Thinking I will be saving $150, as I have struck out finding a partner. 


I'll still be there but watching from the group behind you guys


----------



## itbeso (Jul 6, 2005)

rsarns said:


> Thinking I will be saving $150, as I have struck out finding a partner.
> 
> 
> I'll still be there but watching from the group behind you guys


Sheesh!:mg: There will be partners available at the shoot. Bring Bromley, didn't you two clean up at the Oregon Safari last year?


----------



## rsarns (Sep 23, 2008)

yes we did... he probably is taking a year off to rest his back from carrying his partner that weekend!


----------



## 2413gary (Apr 10, 2008)

Things I have found out in the team events is we all get heavy at times. There will be shooters there don't worry we will find some guy with two teeth and three fingers and no hair just begging to shoot LOL.
Gary


----------



## archer_nm (Mar 29, 2004)

Finally got my 101 gap, after a few shots got lucky and put a couple in the spot of the animal target, properly won't be that lucky at Redding. It's almost time...........


----------



## 2413gary (Apr 10, 2008)

you better get an 88 yarder also


archer_nm said:


> Finally got my 101 gap, after a few shots got lucky and put a couple in the spot of the animal target, properly won't be that lucky at Redding. It's almost time...........


----------



## 2413gary (Apr 10, 2008)

and a 14 yard ermin


----------



## casey (Apr 7, 2003)

I wish for once I could make it out there! But not this year best of luck to all!


----------



## archer_nm (Mar 29, 2004)

That 88 will be my problem it is such an oddball but still time left. Below that is pretty good, but work will tell the truth


----------



## archer_nm (Mar 29, 2004)

Tell me about the ermin


----------



## rsarns (Sep 23, 2008)

archer_nm said:


> Tell me about the ermin


Toughest little buggers to hit at such a short yardage... they duck the string.


----------



## archer_nm (Mar 29, 2004)

I hate when that happens, how big is the spot


----------



## 2413gary (Apr 10, 2008)

birdie size spot with about a 1/2" of animal on either side if your lucky


----------



## rsarns (Sep 23, 2008)

4 CM.... the spot is almost as big as the animal


----------



## archer_nm (Mar 29, 2004)

Better make damn sure my setup is shooting down the middle and no flinching.


----------



## rsarns (Sep 23, 2008)

They are horizontal ... so need to make sure you got that gap perfect....


----------



## archer_nm (Mar 29, 2004)

I'm working on it


----------



## RosinBag (Apr 16, 2010)

I will be there and shooting the money. It is BHFS Money, but it sure is a good time.


----------



## Humdinger (Apr 4, 2012)

I have no clue what a Ermin is...But from the name alone i hate the bugger already!


----------



## vftcandy (Nov 6, 2009)

Ermine...like a ferret...


----------



## vftcandy (Nov 6, 2009)

Ermine...


----------



## vftcandy (Nov 6, 2009)

The ermines are point eaters...have your short yardages dialed.


----------



## Boyd (Feb 7, 2003)

You guys & gals have a ball. Should be a great bunch this year.


----------



## rsarns (Sep 23, 2008)

Boyd said:


> You guys & gals have a ball. Should be a great bunch this year.

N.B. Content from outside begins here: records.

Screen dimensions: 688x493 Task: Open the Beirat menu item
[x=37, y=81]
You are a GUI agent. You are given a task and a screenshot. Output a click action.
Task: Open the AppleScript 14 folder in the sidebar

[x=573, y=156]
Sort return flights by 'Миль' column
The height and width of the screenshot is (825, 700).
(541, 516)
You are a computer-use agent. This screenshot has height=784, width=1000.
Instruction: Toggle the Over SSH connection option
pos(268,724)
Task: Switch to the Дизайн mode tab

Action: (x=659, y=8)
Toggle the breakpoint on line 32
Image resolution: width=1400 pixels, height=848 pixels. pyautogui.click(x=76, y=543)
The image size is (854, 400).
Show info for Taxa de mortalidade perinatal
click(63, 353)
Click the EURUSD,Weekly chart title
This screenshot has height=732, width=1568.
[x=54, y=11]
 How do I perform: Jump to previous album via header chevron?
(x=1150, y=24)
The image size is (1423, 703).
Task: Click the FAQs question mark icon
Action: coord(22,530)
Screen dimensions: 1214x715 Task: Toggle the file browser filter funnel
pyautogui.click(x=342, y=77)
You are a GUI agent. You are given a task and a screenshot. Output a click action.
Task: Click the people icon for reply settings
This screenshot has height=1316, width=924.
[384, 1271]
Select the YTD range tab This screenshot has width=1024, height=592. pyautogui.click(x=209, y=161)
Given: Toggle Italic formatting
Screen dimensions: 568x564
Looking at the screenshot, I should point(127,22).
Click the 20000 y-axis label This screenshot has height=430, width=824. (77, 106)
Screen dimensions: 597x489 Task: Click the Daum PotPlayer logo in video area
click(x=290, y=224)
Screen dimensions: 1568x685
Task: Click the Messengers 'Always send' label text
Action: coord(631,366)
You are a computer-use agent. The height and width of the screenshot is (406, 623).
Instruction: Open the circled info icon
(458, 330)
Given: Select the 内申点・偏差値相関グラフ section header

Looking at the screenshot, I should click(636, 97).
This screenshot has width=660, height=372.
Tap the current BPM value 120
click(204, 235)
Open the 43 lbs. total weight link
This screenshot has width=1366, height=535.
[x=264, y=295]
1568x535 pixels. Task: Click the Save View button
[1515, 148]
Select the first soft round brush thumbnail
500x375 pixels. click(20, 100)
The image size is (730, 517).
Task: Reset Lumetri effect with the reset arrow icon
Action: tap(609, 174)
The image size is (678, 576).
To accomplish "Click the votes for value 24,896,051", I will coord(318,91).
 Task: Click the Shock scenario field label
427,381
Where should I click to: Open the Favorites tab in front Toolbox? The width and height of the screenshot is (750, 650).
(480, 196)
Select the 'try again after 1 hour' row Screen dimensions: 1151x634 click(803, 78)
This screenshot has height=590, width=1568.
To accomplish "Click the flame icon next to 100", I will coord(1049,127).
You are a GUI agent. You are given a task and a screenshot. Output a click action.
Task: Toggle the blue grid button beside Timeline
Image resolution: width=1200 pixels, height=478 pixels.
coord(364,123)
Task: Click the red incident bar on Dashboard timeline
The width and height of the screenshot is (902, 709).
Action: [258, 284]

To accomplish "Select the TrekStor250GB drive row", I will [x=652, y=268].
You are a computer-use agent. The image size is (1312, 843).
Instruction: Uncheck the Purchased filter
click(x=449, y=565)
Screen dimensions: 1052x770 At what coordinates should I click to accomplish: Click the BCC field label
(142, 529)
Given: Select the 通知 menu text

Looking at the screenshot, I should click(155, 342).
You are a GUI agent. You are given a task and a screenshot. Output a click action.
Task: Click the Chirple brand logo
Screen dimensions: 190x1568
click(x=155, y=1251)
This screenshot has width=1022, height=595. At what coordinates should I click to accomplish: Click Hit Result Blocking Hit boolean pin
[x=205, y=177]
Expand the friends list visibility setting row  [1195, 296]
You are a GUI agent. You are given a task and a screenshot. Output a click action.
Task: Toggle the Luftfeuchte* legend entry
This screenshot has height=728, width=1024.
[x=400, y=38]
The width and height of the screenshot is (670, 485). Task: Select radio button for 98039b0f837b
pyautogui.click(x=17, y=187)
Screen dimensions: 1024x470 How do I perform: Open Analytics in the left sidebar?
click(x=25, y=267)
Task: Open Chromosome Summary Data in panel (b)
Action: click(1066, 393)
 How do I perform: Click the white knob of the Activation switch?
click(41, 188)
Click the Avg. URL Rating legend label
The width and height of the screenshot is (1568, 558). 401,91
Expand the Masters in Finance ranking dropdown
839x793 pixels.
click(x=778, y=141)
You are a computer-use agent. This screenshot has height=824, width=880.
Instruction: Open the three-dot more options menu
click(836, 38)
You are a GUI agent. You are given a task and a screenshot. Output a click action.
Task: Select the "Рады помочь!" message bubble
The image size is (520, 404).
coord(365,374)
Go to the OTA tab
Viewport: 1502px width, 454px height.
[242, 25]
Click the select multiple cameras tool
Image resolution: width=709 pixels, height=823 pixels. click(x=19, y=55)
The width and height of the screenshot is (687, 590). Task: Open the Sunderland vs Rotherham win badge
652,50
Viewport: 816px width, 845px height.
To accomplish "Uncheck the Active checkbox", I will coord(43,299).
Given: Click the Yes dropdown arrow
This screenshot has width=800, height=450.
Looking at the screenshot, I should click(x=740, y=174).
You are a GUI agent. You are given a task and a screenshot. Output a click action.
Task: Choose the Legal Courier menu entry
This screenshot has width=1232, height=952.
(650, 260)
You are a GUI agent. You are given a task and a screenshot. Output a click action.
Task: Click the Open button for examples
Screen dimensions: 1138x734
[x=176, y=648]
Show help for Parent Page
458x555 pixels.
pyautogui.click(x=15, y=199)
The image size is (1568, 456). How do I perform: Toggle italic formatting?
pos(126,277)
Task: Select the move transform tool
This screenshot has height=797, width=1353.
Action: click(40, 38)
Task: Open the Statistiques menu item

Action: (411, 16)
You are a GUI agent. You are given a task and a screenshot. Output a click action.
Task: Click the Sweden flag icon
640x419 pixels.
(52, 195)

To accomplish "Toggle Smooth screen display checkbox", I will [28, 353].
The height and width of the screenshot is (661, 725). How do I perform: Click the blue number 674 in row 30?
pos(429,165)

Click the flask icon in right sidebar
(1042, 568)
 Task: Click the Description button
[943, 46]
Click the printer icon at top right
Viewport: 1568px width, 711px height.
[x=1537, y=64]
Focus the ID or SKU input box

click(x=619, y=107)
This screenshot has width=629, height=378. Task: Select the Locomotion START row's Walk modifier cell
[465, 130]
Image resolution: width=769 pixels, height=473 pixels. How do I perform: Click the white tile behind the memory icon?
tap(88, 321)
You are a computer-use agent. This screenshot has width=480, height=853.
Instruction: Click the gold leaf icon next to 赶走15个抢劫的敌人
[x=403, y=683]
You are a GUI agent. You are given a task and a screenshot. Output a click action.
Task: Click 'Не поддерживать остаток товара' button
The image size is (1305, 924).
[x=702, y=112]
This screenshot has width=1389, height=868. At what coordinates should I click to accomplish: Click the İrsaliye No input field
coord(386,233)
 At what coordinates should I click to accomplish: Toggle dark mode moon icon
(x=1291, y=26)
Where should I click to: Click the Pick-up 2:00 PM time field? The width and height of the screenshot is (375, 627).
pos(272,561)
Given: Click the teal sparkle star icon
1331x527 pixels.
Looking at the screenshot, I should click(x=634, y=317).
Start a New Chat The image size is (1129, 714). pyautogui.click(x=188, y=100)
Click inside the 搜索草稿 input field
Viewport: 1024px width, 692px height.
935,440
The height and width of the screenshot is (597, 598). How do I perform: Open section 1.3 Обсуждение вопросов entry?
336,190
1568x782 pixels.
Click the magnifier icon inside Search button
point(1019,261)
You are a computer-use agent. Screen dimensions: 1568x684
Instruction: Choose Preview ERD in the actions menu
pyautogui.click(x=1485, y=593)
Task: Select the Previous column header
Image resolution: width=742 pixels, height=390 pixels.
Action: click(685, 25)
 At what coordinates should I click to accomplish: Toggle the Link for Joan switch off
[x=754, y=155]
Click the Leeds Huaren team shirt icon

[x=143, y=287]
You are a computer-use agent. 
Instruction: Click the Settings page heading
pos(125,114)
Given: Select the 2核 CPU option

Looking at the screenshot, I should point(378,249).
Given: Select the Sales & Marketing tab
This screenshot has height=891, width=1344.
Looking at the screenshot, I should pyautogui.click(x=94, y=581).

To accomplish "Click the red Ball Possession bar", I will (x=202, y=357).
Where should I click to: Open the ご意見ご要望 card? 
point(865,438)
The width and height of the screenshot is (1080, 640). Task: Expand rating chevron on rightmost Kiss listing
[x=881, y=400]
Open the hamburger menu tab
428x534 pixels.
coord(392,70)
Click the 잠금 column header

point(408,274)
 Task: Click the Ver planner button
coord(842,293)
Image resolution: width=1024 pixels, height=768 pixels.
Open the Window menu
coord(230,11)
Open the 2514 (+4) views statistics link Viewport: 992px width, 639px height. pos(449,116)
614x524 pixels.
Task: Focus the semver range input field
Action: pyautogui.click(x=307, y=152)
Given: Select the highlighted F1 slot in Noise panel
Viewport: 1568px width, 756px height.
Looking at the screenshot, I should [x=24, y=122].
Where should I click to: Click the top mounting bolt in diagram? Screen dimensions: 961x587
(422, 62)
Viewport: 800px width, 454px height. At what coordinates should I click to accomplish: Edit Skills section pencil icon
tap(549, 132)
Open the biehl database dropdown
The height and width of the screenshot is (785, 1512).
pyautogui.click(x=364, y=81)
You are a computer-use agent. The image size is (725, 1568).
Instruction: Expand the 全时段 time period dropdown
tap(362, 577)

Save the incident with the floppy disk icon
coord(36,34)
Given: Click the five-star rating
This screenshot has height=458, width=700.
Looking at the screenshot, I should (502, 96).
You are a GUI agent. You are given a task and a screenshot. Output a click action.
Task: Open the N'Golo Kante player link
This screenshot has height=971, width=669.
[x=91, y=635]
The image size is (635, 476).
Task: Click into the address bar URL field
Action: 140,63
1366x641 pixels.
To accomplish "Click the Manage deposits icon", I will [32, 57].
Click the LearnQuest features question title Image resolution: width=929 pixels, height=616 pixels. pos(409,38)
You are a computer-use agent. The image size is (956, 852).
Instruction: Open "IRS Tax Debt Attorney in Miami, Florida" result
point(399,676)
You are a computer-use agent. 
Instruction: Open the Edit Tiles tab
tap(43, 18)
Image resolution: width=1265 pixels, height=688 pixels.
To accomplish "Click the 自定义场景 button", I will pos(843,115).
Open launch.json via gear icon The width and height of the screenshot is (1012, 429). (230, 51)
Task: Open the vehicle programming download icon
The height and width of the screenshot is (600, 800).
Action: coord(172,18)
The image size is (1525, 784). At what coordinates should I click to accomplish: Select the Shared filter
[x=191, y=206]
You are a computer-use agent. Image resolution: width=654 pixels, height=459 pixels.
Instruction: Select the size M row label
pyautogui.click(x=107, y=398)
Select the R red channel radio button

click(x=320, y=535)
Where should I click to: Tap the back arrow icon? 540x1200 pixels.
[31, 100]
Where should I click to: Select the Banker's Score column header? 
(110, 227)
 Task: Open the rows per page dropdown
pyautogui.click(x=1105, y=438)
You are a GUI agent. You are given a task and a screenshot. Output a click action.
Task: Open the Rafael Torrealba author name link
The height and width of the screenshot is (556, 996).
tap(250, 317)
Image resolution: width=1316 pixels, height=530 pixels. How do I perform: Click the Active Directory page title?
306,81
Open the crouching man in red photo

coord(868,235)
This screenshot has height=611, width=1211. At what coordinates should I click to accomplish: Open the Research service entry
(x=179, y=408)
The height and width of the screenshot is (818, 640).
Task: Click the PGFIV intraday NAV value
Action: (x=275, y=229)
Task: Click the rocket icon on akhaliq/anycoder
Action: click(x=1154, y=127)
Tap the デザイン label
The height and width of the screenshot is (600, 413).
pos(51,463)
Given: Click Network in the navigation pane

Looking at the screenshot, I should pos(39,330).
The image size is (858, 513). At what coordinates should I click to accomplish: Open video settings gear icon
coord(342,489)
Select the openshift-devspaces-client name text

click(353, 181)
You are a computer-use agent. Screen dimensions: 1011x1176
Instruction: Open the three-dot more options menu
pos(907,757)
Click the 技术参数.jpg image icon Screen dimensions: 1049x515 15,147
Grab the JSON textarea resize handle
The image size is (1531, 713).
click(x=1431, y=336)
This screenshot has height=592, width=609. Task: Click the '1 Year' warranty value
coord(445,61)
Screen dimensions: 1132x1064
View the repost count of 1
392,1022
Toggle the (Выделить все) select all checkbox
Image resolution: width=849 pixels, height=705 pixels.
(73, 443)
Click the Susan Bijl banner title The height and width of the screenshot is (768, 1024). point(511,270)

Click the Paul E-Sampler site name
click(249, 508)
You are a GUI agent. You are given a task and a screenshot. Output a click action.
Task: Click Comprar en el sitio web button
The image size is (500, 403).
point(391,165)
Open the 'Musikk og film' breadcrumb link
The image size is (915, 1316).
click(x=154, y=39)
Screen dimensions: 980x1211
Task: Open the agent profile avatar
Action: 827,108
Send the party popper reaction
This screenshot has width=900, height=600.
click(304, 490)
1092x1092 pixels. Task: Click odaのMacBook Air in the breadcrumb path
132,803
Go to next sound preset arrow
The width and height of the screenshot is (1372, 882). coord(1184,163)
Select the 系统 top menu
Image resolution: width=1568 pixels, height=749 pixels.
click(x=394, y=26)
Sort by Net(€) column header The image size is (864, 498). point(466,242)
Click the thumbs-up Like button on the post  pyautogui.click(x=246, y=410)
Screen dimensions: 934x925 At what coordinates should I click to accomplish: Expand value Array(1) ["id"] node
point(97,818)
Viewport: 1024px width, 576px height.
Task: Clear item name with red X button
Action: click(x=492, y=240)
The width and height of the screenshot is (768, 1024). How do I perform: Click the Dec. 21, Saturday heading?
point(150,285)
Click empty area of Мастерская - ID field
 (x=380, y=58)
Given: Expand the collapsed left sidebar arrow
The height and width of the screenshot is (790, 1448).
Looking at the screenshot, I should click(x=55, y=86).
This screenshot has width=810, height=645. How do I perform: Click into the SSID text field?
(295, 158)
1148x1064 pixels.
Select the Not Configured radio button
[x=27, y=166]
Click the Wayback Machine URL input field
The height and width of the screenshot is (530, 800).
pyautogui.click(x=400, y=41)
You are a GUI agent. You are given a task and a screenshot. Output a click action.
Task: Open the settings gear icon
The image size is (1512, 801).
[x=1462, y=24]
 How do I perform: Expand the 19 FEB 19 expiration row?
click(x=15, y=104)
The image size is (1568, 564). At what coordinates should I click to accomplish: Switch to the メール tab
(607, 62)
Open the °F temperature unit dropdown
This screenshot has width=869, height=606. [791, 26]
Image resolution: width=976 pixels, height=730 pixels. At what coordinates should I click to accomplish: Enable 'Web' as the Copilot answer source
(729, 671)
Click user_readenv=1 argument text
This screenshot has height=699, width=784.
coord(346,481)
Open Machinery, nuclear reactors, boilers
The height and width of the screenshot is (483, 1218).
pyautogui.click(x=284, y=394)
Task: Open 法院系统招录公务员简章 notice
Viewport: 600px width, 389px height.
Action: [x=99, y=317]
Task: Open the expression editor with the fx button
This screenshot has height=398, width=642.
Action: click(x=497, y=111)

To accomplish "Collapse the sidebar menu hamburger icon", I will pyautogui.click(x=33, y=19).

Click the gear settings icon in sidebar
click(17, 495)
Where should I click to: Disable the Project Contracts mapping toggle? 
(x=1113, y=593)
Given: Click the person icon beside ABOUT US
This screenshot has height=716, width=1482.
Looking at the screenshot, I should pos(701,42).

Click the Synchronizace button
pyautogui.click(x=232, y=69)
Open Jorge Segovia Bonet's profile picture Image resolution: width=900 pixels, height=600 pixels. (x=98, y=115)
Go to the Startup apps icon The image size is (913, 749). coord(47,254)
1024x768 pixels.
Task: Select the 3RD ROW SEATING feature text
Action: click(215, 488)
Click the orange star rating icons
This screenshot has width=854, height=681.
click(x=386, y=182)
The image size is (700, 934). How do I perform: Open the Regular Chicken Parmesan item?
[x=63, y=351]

It would be even better if you were going to make it! Hope all is well my friend!


----------



## Boyd (Feb 7, 2003)

rsarns said:


> It would be even better if you were going to make it! Hope all is well my friend!


Go make me proud Ren. 
On my end “All is CRAZY”. Haven’t had a last few years like this in my life. But they say, the things that don’t kill you...


----------



## rsarns (Sep 23, 2008)

Boyd said:


> Go make me proud Ren.
> On my end “All is CRAZY”. Haven’t had a last few years like this in my life. But they say, the things that don’t kill you...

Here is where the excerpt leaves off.